Ausgabe 50/2017
Steuertipp vom 12.12.2017

Gewerbesteuerliche Folgen der atypisch stillen Beteiligung am Handelsgewerbe einer Personengesellschaft

Nach dem BFH-Urteil vom 08.12.2016 - IV R 8/14 (BStBl II 2017, 538) liegen im Fall der atypisch stillen Beteiligung am gesamten Handelsgeschäft einer Personengesellschaft grundsätzlich zwei Gewerbebetriebe vor.

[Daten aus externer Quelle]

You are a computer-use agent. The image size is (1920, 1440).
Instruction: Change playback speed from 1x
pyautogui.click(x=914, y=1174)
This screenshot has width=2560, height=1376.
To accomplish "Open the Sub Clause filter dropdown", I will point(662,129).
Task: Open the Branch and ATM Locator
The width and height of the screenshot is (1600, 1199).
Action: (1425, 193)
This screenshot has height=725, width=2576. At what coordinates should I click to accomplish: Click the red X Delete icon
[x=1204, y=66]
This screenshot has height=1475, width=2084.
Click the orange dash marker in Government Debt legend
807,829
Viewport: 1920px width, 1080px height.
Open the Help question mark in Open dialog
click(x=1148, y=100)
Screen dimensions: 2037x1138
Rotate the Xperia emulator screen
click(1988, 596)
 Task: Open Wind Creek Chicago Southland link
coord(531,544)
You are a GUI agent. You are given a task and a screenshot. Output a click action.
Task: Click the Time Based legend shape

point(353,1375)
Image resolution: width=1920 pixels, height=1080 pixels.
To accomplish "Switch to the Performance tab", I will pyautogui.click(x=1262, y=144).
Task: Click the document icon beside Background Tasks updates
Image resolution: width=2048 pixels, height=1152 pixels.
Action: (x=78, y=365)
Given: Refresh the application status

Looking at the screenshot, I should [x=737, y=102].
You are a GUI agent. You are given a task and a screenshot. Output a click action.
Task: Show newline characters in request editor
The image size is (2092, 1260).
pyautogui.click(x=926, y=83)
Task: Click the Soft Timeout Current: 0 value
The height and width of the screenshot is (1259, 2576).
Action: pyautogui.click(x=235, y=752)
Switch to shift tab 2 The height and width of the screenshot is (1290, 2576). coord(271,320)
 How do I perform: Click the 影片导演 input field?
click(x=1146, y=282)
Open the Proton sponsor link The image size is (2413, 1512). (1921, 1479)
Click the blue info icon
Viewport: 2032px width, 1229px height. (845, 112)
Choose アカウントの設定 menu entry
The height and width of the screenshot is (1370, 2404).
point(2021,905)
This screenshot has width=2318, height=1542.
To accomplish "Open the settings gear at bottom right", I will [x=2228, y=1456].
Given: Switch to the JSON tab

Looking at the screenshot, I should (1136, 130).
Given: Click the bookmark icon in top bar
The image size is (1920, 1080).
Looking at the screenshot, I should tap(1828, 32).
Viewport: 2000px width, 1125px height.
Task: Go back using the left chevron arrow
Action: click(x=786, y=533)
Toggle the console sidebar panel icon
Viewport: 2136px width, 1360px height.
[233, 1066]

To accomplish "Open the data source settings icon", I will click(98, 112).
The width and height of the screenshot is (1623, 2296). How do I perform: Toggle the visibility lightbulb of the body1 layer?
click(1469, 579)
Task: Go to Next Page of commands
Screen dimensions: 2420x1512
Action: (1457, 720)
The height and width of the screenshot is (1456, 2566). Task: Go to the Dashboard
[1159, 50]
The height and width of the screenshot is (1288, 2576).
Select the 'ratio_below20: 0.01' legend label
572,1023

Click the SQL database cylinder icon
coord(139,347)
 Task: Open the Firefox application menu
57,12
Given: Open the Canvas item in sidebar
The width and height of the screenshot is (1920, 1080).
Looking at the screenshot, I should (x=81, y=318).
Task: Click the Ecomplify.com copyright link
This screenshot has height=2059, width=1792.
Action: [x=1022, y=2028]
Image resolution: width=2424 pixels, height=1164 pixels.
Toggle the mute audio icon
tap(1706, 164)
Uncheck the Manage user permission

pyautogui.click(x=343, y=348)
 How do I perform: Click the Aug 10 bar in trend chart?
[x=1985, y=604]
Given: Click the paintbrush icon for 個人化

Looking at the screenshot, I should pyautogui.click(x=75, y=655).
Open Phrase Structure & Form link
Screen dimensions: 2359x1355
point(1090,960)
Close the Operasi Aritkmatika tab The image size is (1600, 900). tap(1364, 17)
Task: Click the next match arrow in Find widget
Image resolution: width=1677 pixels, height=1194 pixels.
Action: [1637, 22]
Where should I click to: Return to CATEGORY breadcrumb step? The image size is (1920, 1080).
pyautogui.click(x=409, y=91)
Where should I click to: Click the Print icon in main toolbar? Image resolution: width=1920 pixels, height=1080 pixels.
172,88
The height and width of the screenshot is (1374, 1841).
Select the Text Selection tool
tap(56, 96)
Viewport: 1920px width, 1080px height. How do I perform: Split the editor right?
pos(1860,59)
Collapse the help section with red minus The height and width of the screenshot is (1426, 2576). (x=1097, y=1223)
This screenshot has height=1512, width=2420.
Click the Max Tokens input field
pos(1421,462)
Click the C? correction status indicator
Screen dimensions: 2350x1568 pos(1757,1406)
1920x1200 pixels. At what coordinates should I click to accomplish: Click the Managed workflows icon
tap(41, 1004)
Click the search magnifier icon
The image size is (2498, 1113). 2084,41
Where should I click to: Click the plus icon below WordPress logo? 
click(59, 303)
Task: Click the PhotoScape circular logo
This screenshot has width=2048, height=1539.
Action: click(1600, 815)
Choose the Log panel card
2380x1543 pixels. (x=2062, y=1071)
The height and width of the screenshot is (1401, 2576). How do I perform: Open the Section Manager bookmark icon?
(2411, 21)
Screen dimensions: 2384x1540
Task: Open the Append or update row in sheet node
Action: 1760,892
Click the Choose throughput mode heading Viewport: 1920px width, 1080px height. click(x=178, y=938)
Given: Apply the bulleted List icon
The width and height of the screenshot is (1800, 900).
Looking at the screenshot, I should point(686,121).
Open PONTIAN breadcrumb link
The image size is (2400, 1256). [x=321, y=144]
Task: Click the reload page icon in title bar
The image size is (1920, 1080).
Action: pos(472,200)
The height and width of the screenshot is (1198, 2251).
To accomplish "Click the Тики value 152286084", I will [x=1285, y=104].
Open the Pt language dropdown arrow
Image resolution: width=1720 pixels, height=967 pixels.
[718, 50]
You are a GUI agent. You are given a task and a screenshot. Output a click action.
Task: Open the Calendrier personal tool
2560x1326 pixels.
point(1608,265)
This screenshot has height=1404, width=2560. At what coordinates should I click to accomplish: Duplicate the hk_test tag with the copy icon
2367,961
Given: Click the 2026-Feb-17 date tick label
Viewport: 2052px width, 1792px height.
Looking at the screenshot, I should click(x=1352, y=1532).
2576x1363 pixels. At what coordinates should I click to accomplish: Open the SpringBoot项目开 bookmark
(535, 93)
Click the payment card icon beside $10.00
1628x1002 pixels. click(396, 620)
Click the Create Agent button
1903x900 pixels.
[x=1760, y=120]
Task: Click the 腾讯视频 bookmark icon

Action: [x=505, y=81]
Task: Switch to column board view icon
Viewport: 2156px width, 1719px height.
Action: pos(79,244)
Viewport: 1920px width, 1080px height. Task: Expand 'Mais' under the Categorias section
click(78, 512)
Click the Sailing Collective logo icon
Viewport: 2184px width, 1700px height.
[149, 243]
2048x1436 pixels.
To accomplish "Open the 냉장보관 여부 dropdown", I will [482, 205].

Das "eigentliche" Handelsgeschäft der Personengesellschaft bildet dabei den "Gewerbebetrieb der atypisch stillen Gesellschaft". Die Personengesellschaft, an deren Handelsgeschäft die atypisch stille Beteiligung besteht, unterhält einen weiteren Gewerbebetrieb, der das Halten des Mitunternehmeranteils an der atypisch stillen Gesellschaft zum Gegenstand hat ("Gewerbebetrieb der Personengesellschaft"). Grund hierfür ist die Regelung des § 15 Abs. 3 Nr. 1 EStG, wonach die Tätigkeit einer Personengesellschaft u.a. dann als Gewerbebetrieb gilt, wenn sie gewerbliche Einkünfte i.S.d. § 15 Abs. 1 Satz 1 Nr. 2 EStG erzielt. Das ist bei einer Beteiligung an einer atypisch stillen Gesellschaft der Fall, weil eine atypisch stille Gesellschaft eine Mitunternehmerschaft i.S.d. § 15 Abs. 1 Satz 1 Nr. 2 EStG ist.